I apologize for the use of puns in the following article, it's simply too easy. As investors, we're constantly out looking for the best deals on the market. It's common nature for people to seek the greatest value in their purchases whether it's a can of soup, a new car, or a little piece of a company. Many of these people are looking towards the shipping industry as one which has been knocked down and is looking to come rising back up.
Unfortunately for these investors, they could be riding the bull straight off the cliff in this circumstance as many of the shipping companies are walking the fine line towards bankruptcy. These investors look towards the sun rising on commodities as the catalyst for correcting the diminishing shipping industry. They'll soon learn that even a growing demand for commodities will not be enough to right this ship. The demise of shipping companies worldwide is two-fold, and about to experience the second beat down in recent years.
A Brief History
The shipping industry experienced years of prosperity throughout the beginning of the century with commodities in high demand and globalization further increasing the exchange of goods across borders. Clear skies were surely ahead causing the shipping companies of the world to exponentially grow their fleets. Little did they know they were sailing straight into the "perfect storm." Unfortunately ships cannot be built overnight; they take years to construct, which causes the directors of shipping companies to predict future demand and correspondingly order more ships to be built. During the boom they simply could not fill orders fast enough as they were constantly working at full capacity. Then the crash came… In the second half of 2008, the prices of most commodities fell dramatically on expectations of diminished demand in a world recession.

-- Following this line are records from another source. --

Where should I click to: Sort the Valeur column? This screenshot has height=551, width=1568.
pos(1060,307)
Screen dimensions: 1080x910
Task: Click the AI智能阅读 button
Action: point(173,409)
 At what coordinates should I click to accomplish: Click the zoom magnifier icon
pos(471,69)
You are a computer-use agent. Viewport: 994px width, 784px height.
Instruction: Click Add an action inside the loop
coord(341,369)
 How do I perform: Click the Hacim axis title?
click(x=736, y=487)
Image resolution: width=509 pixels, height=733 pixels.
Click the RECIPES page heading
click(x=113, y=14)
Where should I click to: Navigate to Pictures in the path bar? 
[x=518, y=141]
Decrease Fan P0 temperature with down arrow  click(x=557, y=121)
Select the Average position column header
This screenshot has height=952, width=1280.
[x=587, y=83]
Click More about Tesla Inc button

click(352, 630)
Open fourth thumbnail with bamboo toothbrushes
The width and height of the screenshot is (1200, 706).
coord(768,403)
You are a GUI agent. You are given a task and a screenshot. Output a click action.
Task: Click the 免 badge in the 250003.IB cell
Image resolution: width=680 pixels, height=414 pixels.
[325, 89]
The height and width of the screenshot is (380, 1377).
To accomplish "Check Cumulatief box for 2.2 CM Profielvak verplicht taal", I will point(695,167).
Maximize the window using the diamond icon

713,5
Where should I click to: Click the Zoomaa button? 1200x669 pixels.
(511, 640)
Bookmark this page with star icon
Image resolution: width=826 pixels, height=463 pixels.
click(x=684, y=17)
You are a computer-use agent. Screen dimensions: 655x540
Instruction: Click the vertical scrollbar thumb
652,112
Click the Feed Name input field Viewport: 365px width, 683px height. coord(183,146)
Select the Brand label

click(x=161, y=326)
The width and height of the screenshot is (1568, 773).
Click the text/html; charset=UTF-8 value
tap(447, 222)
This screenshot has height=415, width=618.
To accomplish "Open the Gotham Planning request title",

Some shipping companies narrowly escaped the crash in commodities and have struggled to stay afloat during the global recession. Even as the price of commodities shows signs of rebounding, thus driving up the demand in the industry, they are about to experience further turmoil: The supply is too high. The boom in the price of commodities prior to the financial crisis led to a large increase in orders for the construction of new vessels. Those vessels are now coming onto the market, leading to a massive over-supply of ships. Consequently freight rates have crashed from $15,000 per day about 2 months ago, to less than half that today: $6,000. If you find yourself near a port in Singapore, Malaysia, South Korea, Hong Kong, China etc. you'll see first hand how these coast lines are becoming the largest parking lots on the planet. Miles of empty cargo ships sit idle with no plans of future use. These parking lots however are more damaging than leaving your car in a dark alley of Detroit. Boats that sit idle deteriorate very quickly. They must constantly be maintained and moving in order to be kept seaworthy.
This second wave of pain on the shipping industry is going to be far more destructive than what we've witnessed over recent years. Their income statements are about to produce another year of losses due to the decrease in freight rates. Furthermore, their balance sheets are going to be equally as devastated due to the decreased value of their vessels from over-supply.
Will This Lead to Investment Opportunities in Consolidation?
According to many reputable SA authors; Yes. According to this inexperienced, punk kid with too much time on his hands; NO. If you're the CEO of a large shipping company are you actively looking for a cheap buyout of your smaller, cash strapped competitors? No. These larger companies may be better prepared to endure more times of hardship, but they certainly will not be looking to add to their fleet through acquisition. This is not the tech world where a takeover leads to new subscribers and endless amounts of patents. This is the shipping world. A takeover will lead to more useless ships, smelly sailors, and increased docking costs. Take Overseas Shipping Group (OSG) for example. They currently are in one of the best positions to make it through the upcoming hardships. Market cap of $411.65M, yield of 6.62% and a strong cash position to back it up. They're certainly not going to be looking to diminish their cash position by acquiring a large fleet through a takeover. At a Price-to-Book ratio of 0.25 they certainly look like a cheap buy, but if you believe anything I've outlined thus far, this is no industry to go long in. Don't let this attractive looking stock be the Italian rock that sinks your portfolio.
Expect the shipping industry to take another shot across the bow in 2012. If you do your due diligence you'll be able to find many possible short candidates.
Eagle Bulk Shipping Inc. (EGLE) for example, has an EPS of -0.16 accompanied by a Debt-Equity ratio of 168.53. From September 2010 to September 2011 their cash position went from $129M to $27M. Needless to say, this company cannot remain liquid if they go through another difficult year. If you're looking to short, allow this stock to continue rising as it has recently. Make sure to thank the bulls when you do enter the position.
If you're sitting here today having watched your stocks in DryShips Inc. (DRYS) increase over 16% yesterday and laughing at this article which is predicting we've hit a false bottom, I say kudos and congrats. Further, I caution you to recognize the sheer lack of reasoning for this rally, and reevaluate the horizon for this company.
Apologies for painting a bleaker picture for the optimists out there, but these ships certainly were not paid for with cash. The European banks, clinging to their life rafts as they weather the current financial crisis, hold majority of the debt used to finance these shiny new boats. But I digress...
Disclosure: I have no positions in any stocks mentioned, and no plans to initiate any positions within the next 72 hours.